**Task instructions:**
Please reproduce the data below verbatim, from the line containing "Open the V 4 GALA profile avatar" through the end, and omit the pictures.

**Rows of pointing data:**
============================================================

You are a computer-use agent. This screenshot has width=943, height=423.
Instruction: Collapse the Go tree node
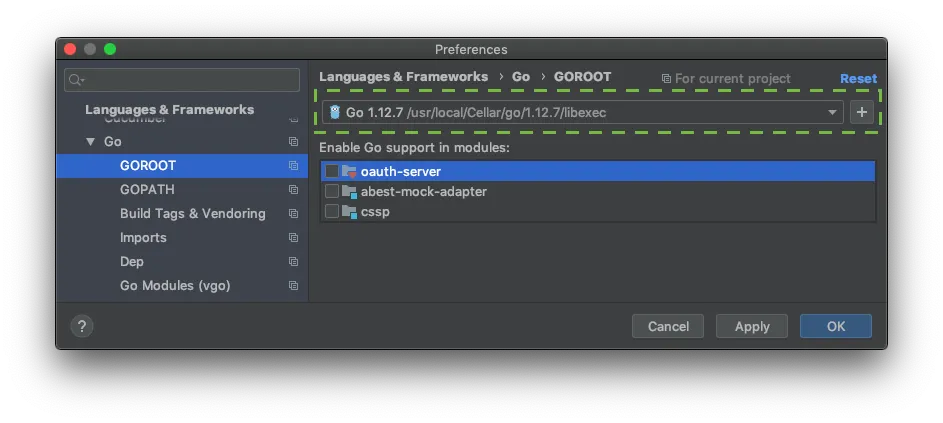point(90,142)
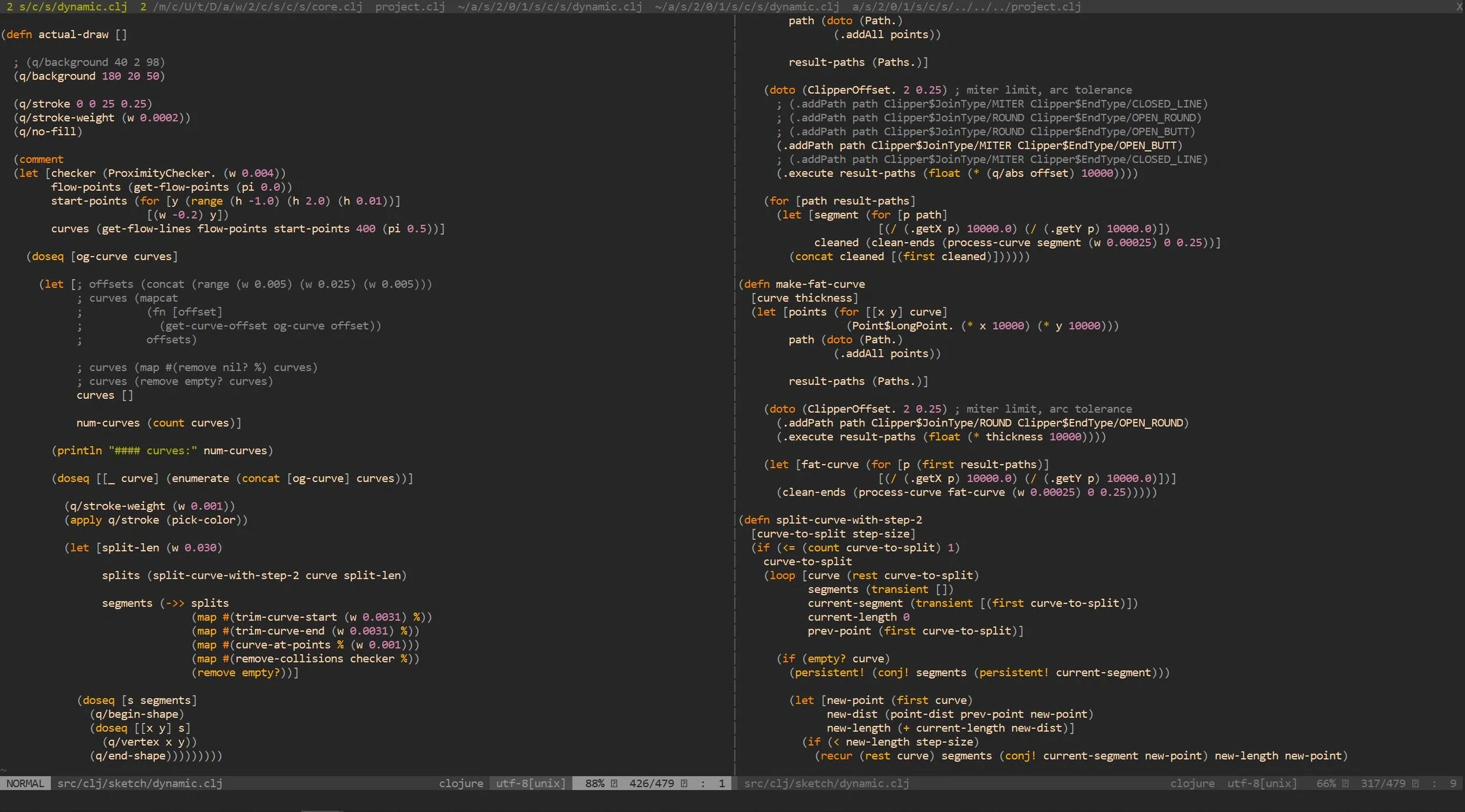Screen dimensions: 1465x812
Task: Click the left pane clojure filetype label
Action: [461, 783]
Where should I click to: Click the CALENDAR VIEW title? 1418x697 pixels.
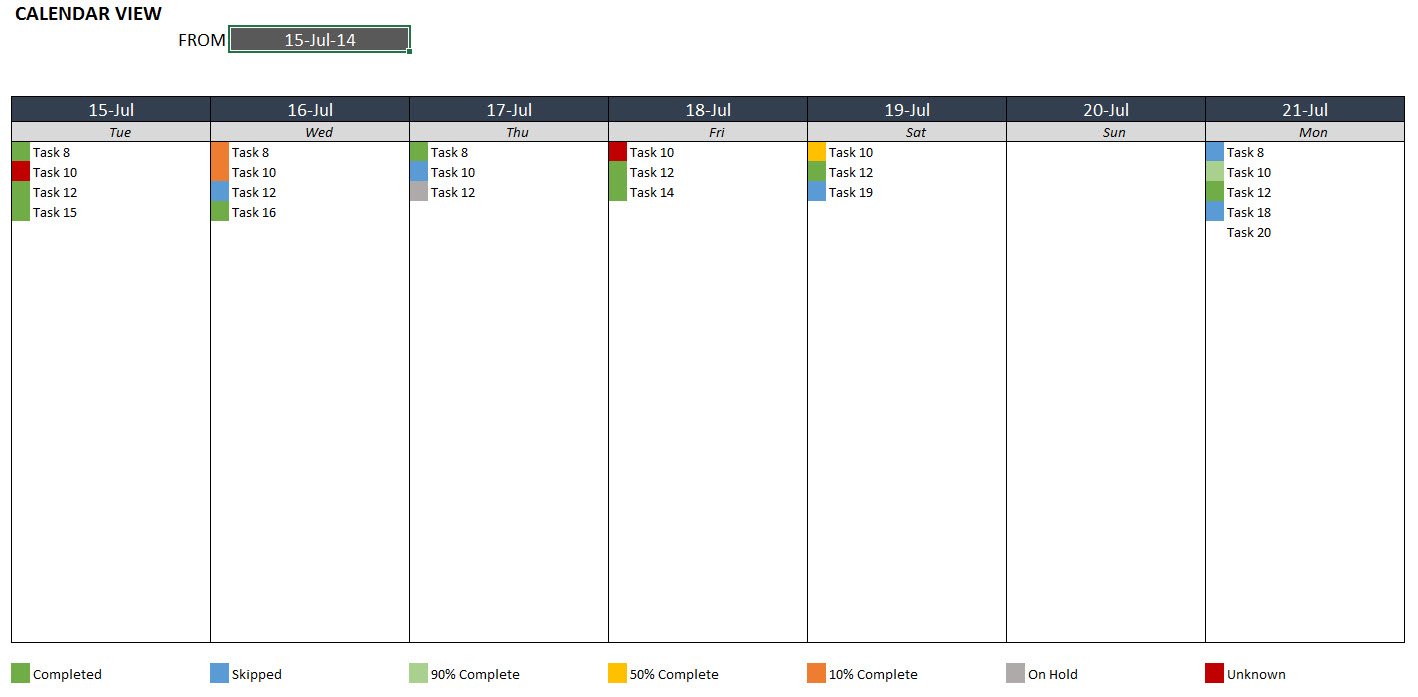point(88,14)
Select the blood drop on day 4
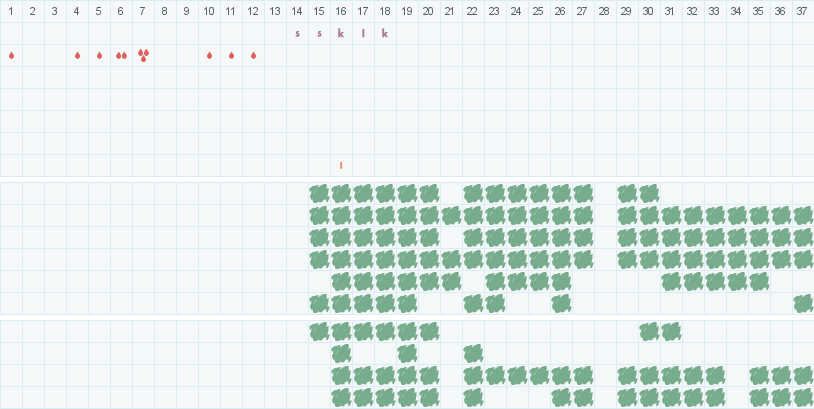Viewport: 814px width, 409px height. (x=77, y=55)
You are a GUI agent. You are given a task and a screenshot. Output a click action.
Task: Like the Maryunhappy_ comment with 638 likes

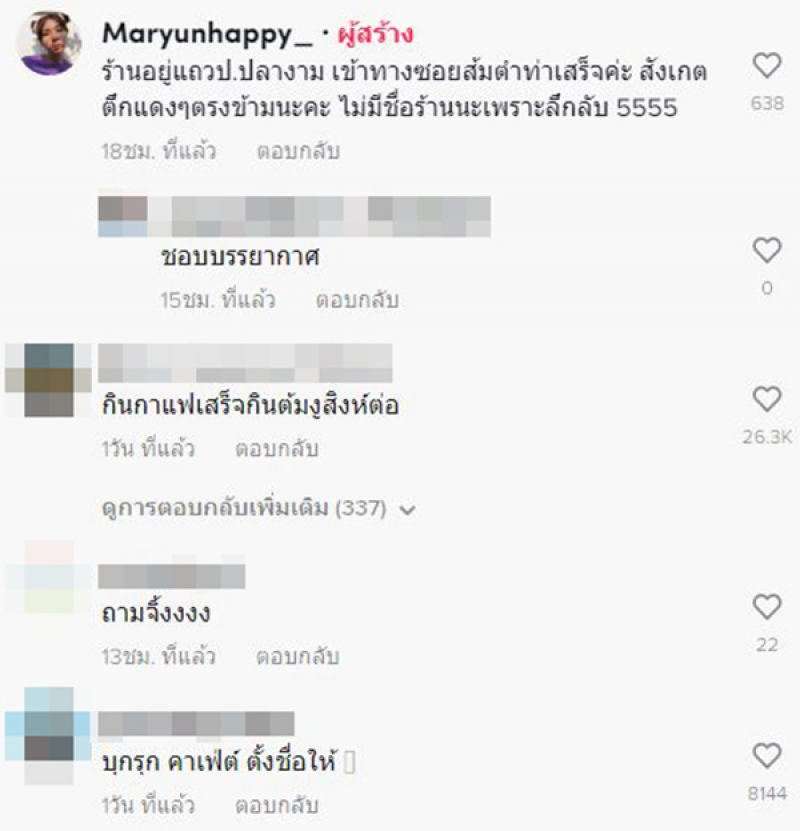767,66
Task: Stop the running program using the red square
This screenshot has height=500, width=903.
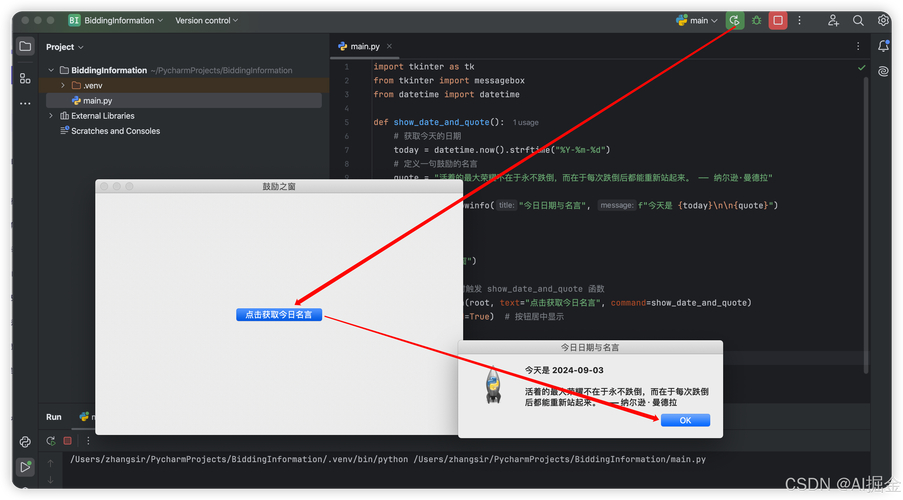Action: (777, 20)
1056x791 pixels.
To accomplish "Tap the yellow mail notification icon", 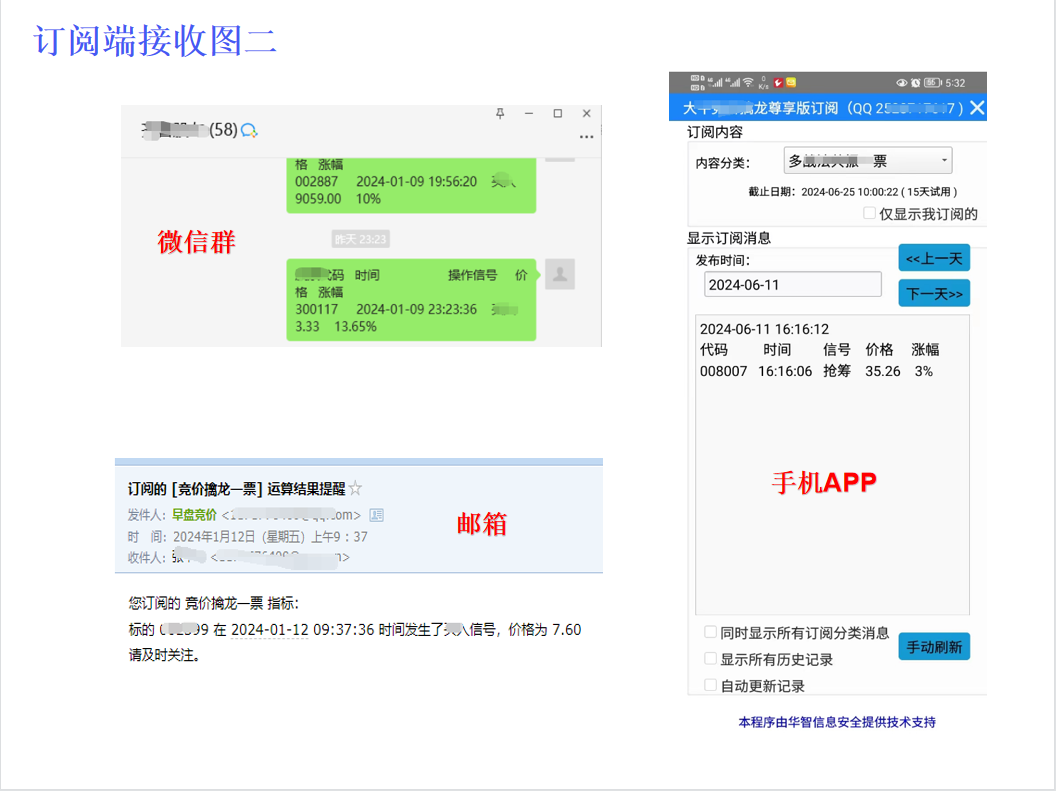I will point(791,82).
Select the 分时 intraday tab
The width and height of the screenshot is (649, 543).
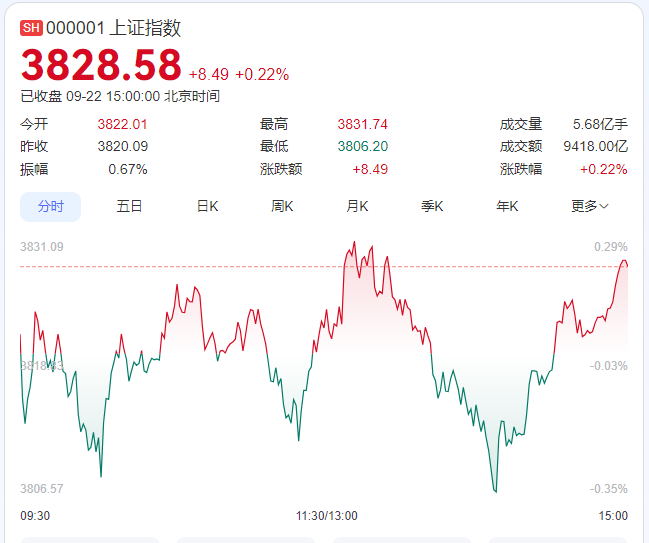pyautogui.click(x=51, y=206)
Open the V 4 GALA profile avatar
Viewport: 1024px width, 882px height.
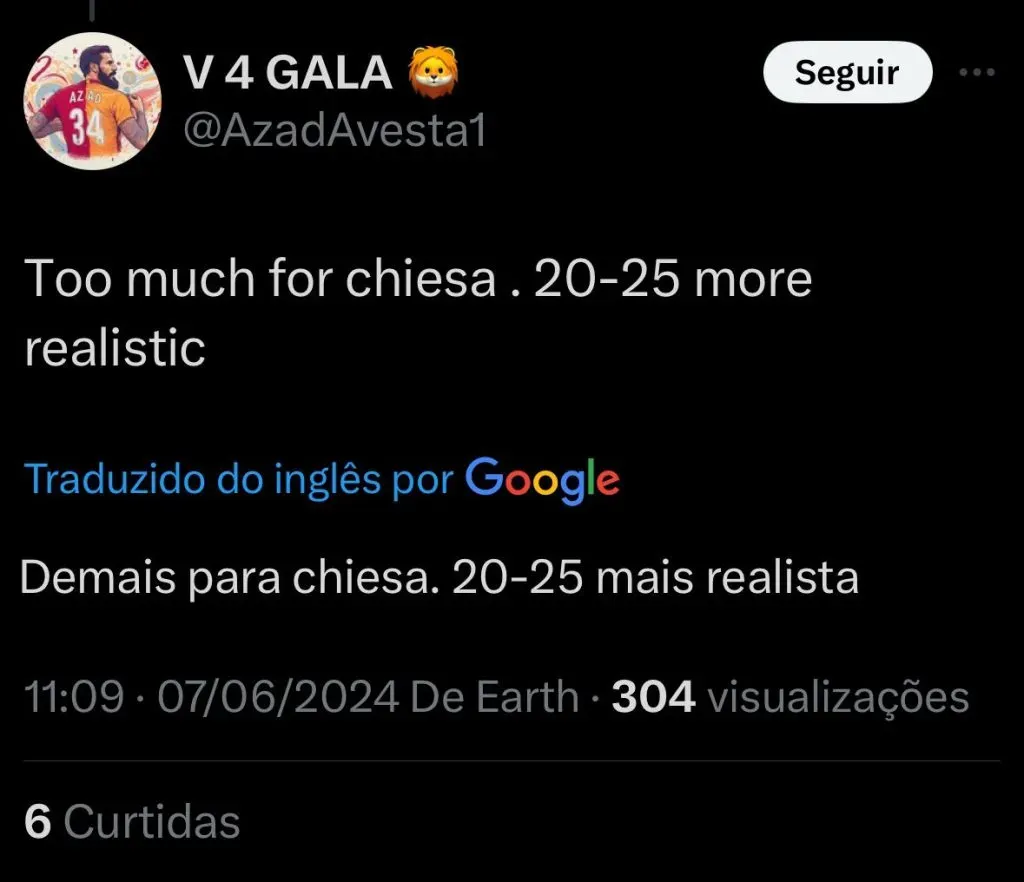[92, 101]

============================================================

**Correct answer:**
Open the V 4 GALA profile avatar
Viewport: 1024px width, 882px height.
[92, 101]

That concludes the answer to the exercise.